As I said in the filler post, I don’t want to discuss the donors at all, as NZ is a small place, and I want to respect their privacy (not that I was given names or anything, but they may be recognisable by various features etc). However, I can say a little about the process.
It took me a couple of hours to settle on the one I wanted. The coordinator also had baby photos from three of the choices on file (on a computer in another room, not in the folders, so I couldn’t keep going back to the photos, which was a little sad – it would have been nice to have looked at the photos as much as I looked at the written information), which helped with the decision. The coordinator suggested that if all else is equal, I should try to choose a donor with baby photos that resemble my own family, so as to get a child that is recognisably mine (I assume to prevent awkward questions from strangers or the like). This was less important than other information, in my mind, but it did help – and, in the end, the donor I chose had the pictures that were the closest to my family, so it was win-win.
Surprisingly, I ended up choosing based on different criteria than I went in with. I was initially thinking I would choose based on criteria that I know have some heritability – height, weight, intelligence (well, as much as that can be measured by writing style, profession and education), and these did, admittedly, have some say in my final choice.
But the major reason I chose my donor was the amount of information he gave on the form. The donors can choose how much or how little they say on these forms, and while two other donors had also answered every question, they were not as complete as my donor (one was in fact relatively brusque) – he answered each question, and then expanded the answer with things about himself and his family that the future child might want to know.
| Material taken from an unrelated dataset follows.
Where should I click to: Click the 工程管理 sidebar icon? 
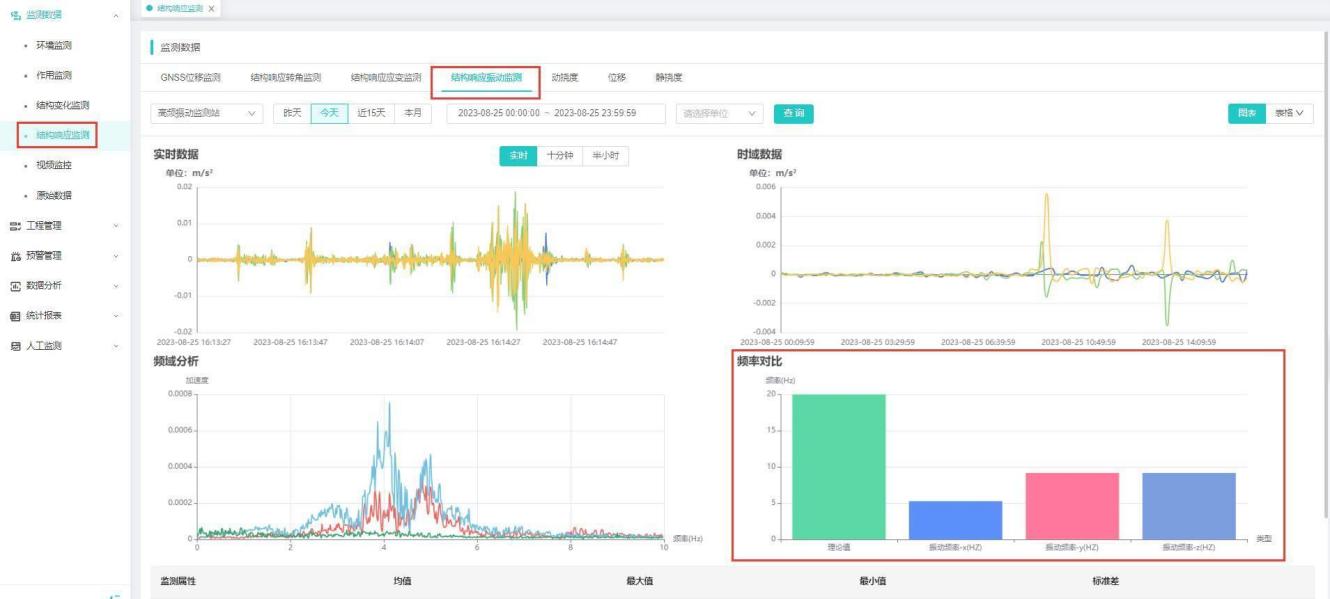click(x=14, y=226)
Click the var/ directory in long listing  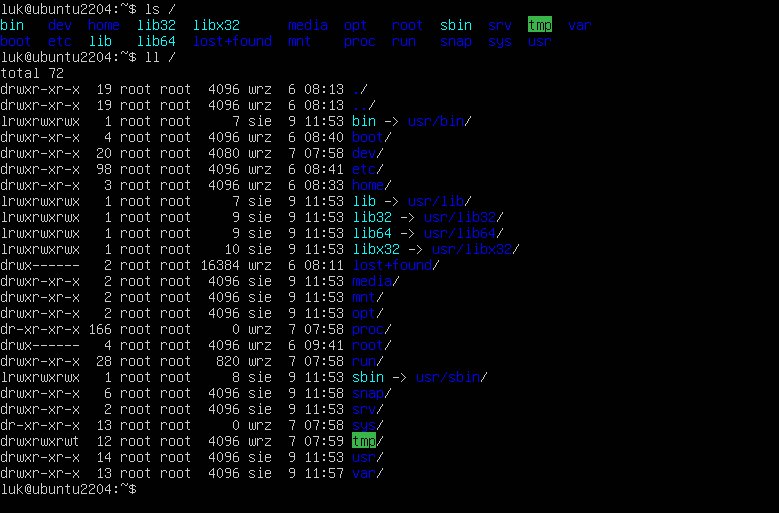click(x=368, y=473)
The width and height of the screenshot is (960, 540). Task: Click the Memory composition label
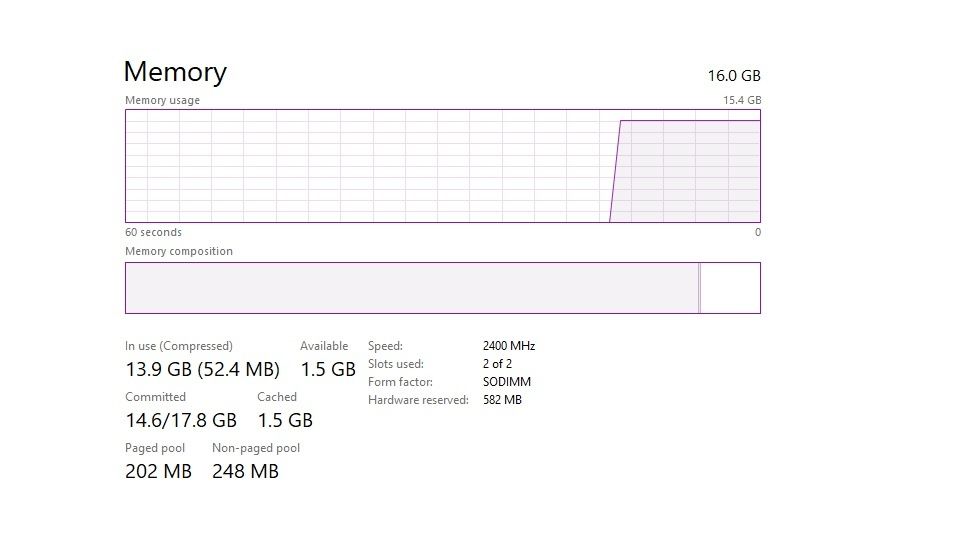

And i decided that this, more than anything, was the most important thing – what information the child had about half of its heritage. And it did help that his baby photos were cute. Also, he came across as being intelligent, which was my main initial criterion.
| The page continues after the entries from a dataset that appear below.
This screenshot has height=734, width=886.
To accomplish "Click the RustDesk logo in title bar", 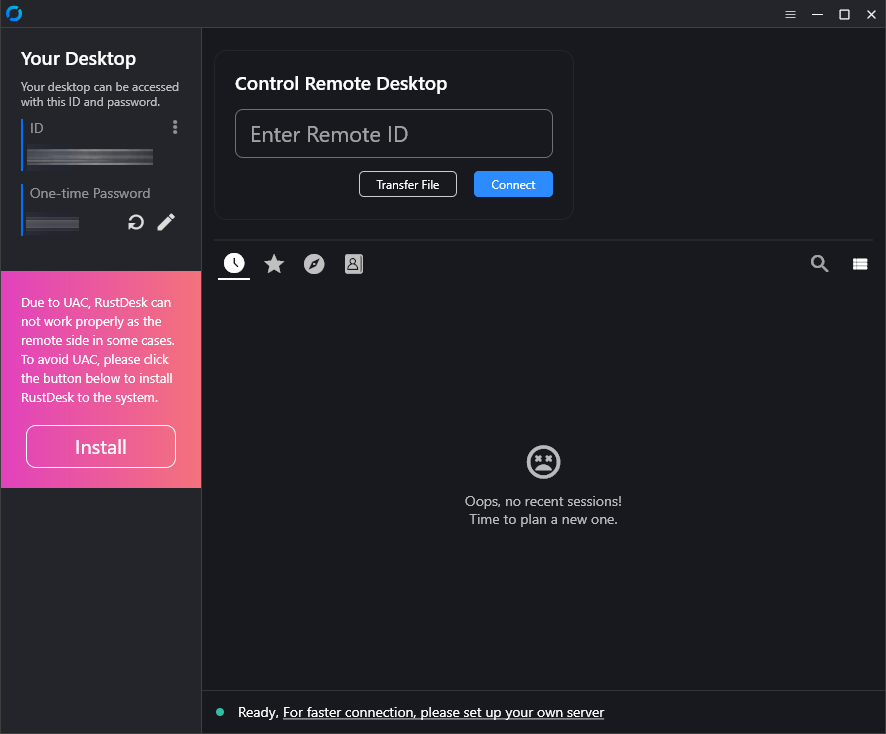I will (14, 14).
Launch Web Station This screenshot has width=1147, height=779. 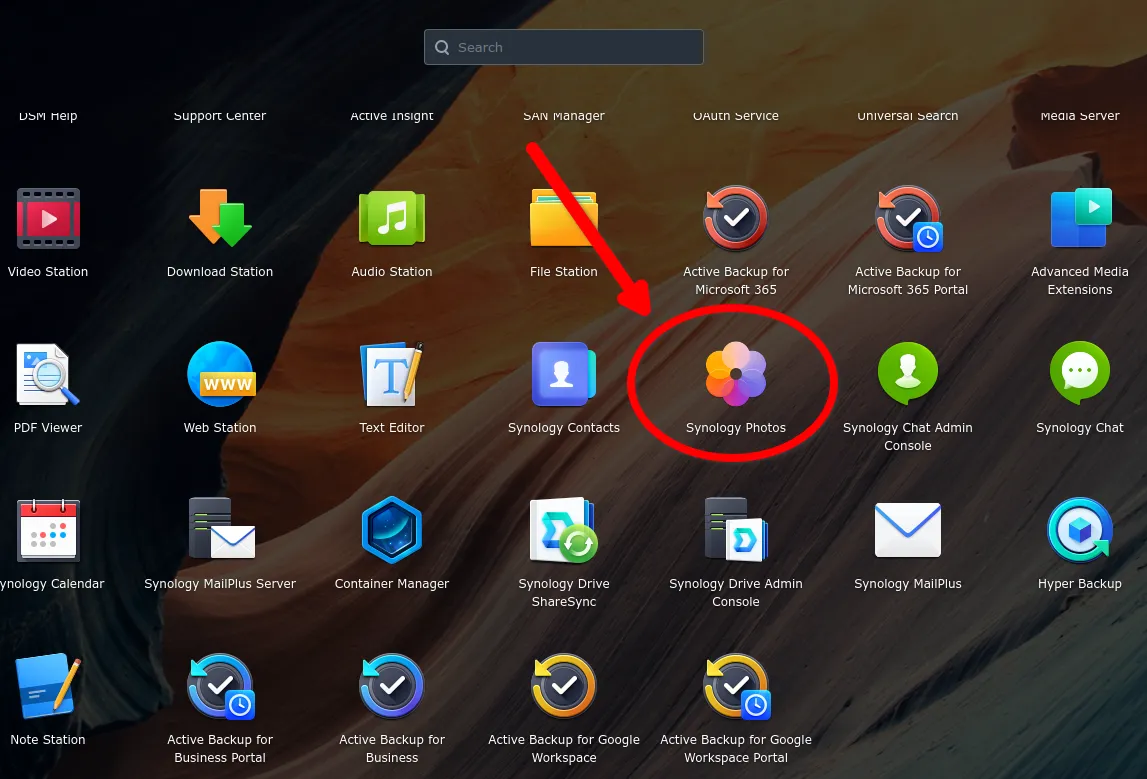[220, 375]
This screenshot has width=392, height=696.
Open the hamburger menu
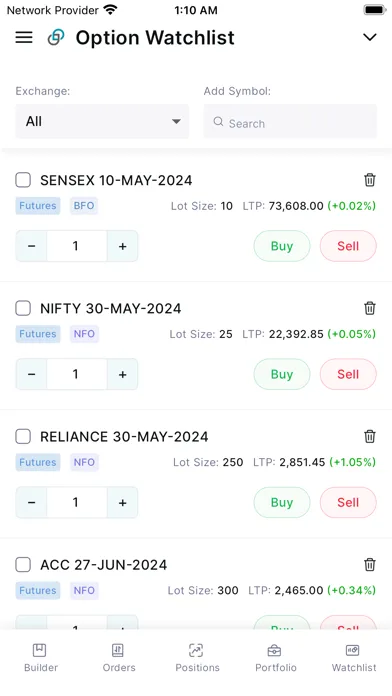24,37
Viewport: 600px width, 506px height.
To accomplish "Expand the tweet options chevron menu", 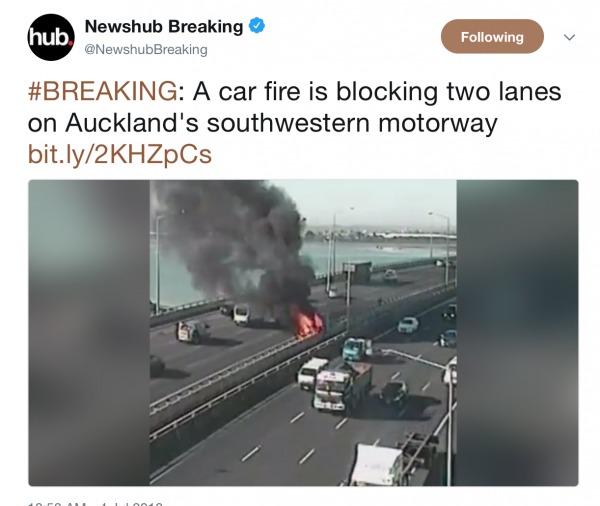I will [569, 37].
So I chose him. Then there was a brief stint of going through the legal document and signing that this was the donor I wanted and I understood the legal issues etc around gamete donation and the HART act, and that was it!
They also gave me the front page of the donor form, which has basic information on it, such as height, weight, hair colour, etc. Once I have a confirmed pregnancy (I think it is 16 weeks’ pregnant), they will send me the rest of the form, so I can show the child. The baby pictures are unfortunately not part of the official file, and are not given to the recipient upon confirmed pregnancy like the rest of the file is; however, Mum also got to look at the baby pictures, which was cool – so now I am not the only one who has seen them. I wonder whether they will stay on file at the clinic, though – so maybe the child can go in and look one day. The coordinator explained that they are considering including pictures in future files, but currently it is not permitted for fear of recipients posting missing persons ads or the like.
The next step is calling the nurse on day one of my next cycle (the first day I wake up properly bleeding), and then mid-that cycle (ovulation) will be the first attempt at knocking me up! So (at the risk of oversharing about my cycle), about two and half weeks from now I will be being inseminated with a complete stranger’s sperm! I am so excited!